Thursday, April 27, 2017

The demise of school libraries

“Google answers in one afternoon more reference questions than all the public libraries in the United States in an entire year,” Helping patrons with reference inquiries “is not our business anymore” says Bill Ptacek director of the King County Public Library System in Washington state. 

Barbara Mantel asserts, “as a result, many librarians are being redeployed into the community, training daycare providers and parents in early literacy skills and working in public schools".

Mantel observes that “academic libraries have seen a drastic decline in reference requests but an increased demand for people space, whether to plug in a laptop, quietly study or work on group projects, a reflection of teaching trends that stress group assignments”.

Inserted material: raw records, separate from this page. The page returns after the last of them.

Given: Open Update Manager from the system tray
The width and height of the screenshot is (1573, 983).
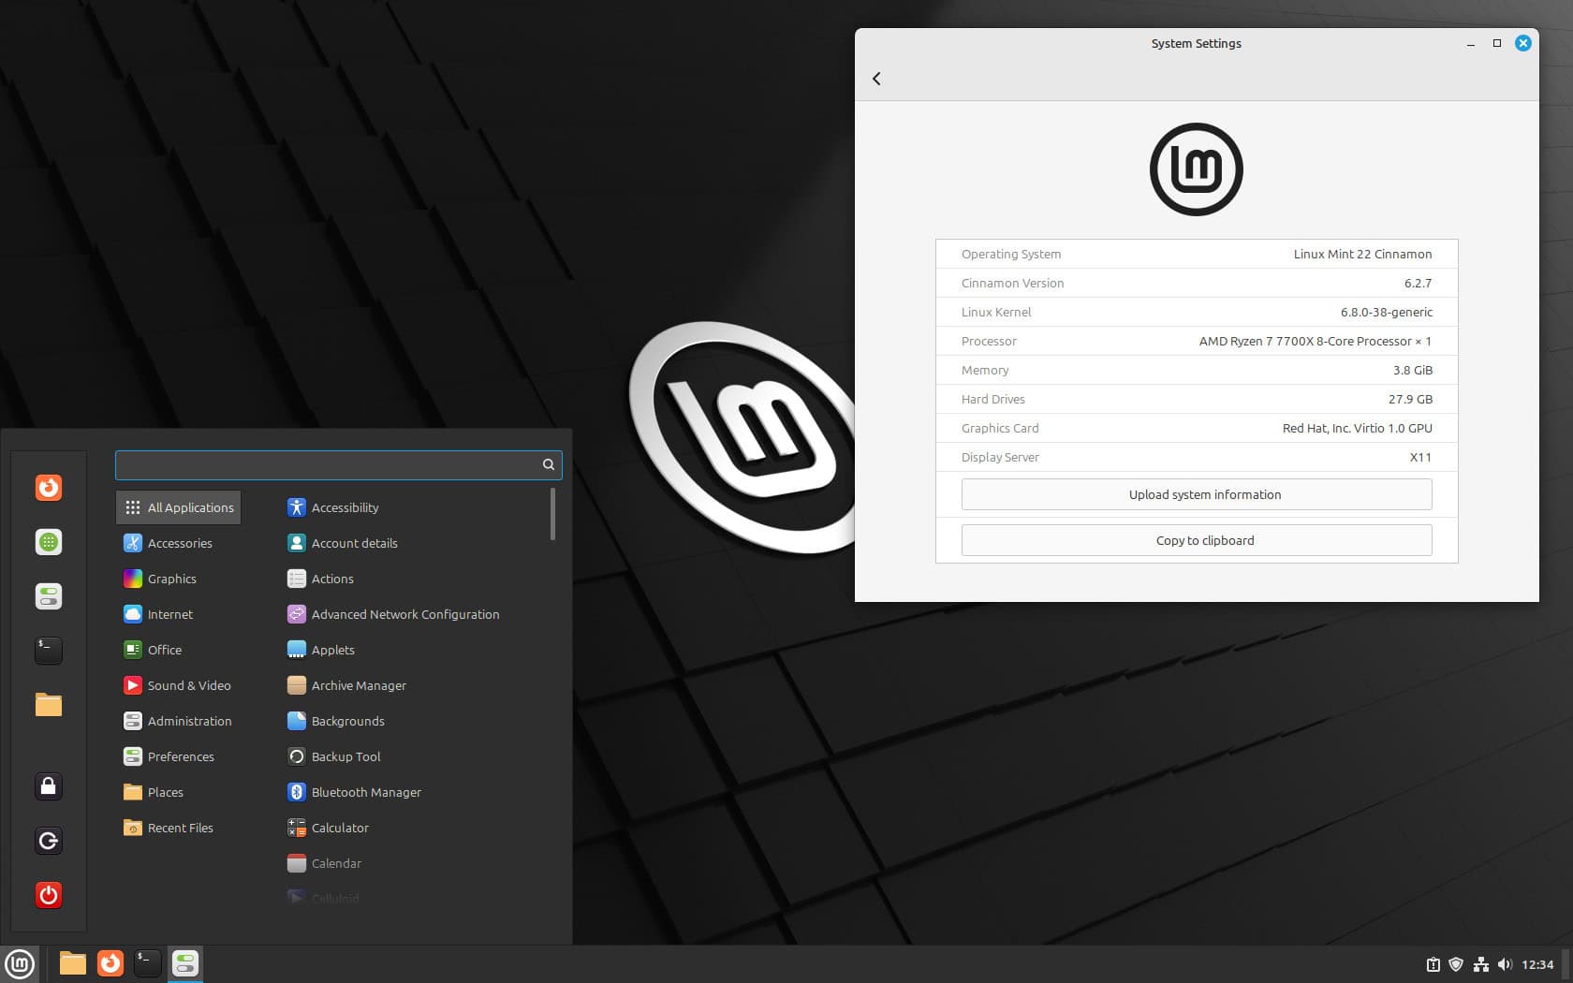Looking at the screenshot, I should [x=1433, y=963].
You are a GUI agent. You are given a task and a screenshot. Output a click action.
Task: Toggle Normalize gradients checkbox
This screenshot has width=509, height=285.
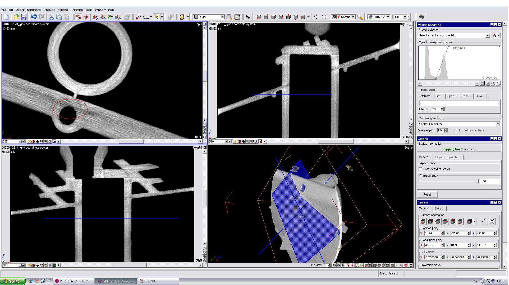456,131

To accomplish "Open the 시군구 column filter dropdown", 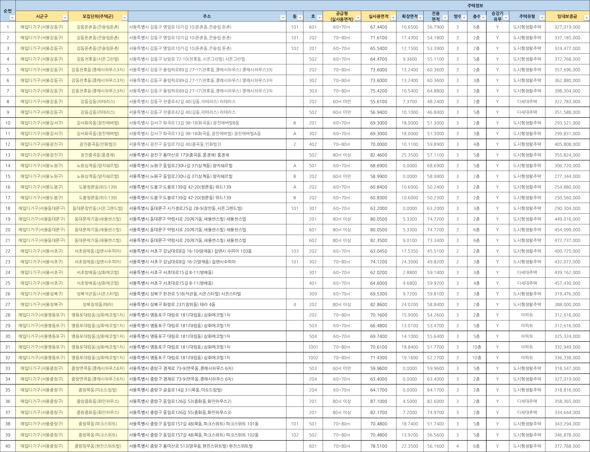I will click(x=65, y=18).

“You can say that space can happen anywhere on campus, and yes it can,” says Charles Lowry of the Association of Research Libraries, “but it can't happen anywhere else with a full array of information resources from print to electronic, with expert help available from librarians and staff and in a central location. I cannot imagine that you won't see physical libraries on our campuses 10 years and probably 25 years from now.”

Mantel wonders, “should the physical library shrink as books, journals and other materials increasingly become available in digital form? What role will libraries play if e-books come to dominate the reading experience? And should public libraries be privatized in an effort to save money?”




          Mantel, B. (2011, July 29). Future of libraries. CQ Researcher, 21, 625-652.